Film review - Star Wars: The Force Awakens marks sensational return for sci-fi series
Our favourite space opera is back, and it feels beautiful. Director J. J. Abrams gets almost everything right in a film that’s a throwback to the series’ 1977 debut and mercifully light on CGI effects
After months of hysteria, Star Wars: The Force Awakens is upon us. Expectations are already astronomically high for Episode VII of the George Lucas-originated sci-fi phenomenon. But somehow, they’re exceeded here. For those not initiated into this world of Wookies, Droids and the Jedi, it may be lost on you; for the rest of us, this is the Star Wars film we’ve been dreaming of for 30-odd years.

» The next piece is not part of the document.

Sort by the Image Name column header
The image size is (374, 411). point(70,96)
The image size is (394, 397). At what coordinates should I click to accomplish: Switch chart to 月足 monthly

Sensationally directed by J.J. Abrams, who has already revitalised rival sci-fi series Star Trek with two credible movies, The Force Awakens is a film of hugely smart decisions: Hiring screenwriter Lawrence Kasdan, who co-wrote the series’ best episode, The Empire Strikes Back; reassembling many of the original cast, and eschewing the CG-led visuals that dominated the hugely disappointing Lucas-directed 1999-2005 prequel trilogy.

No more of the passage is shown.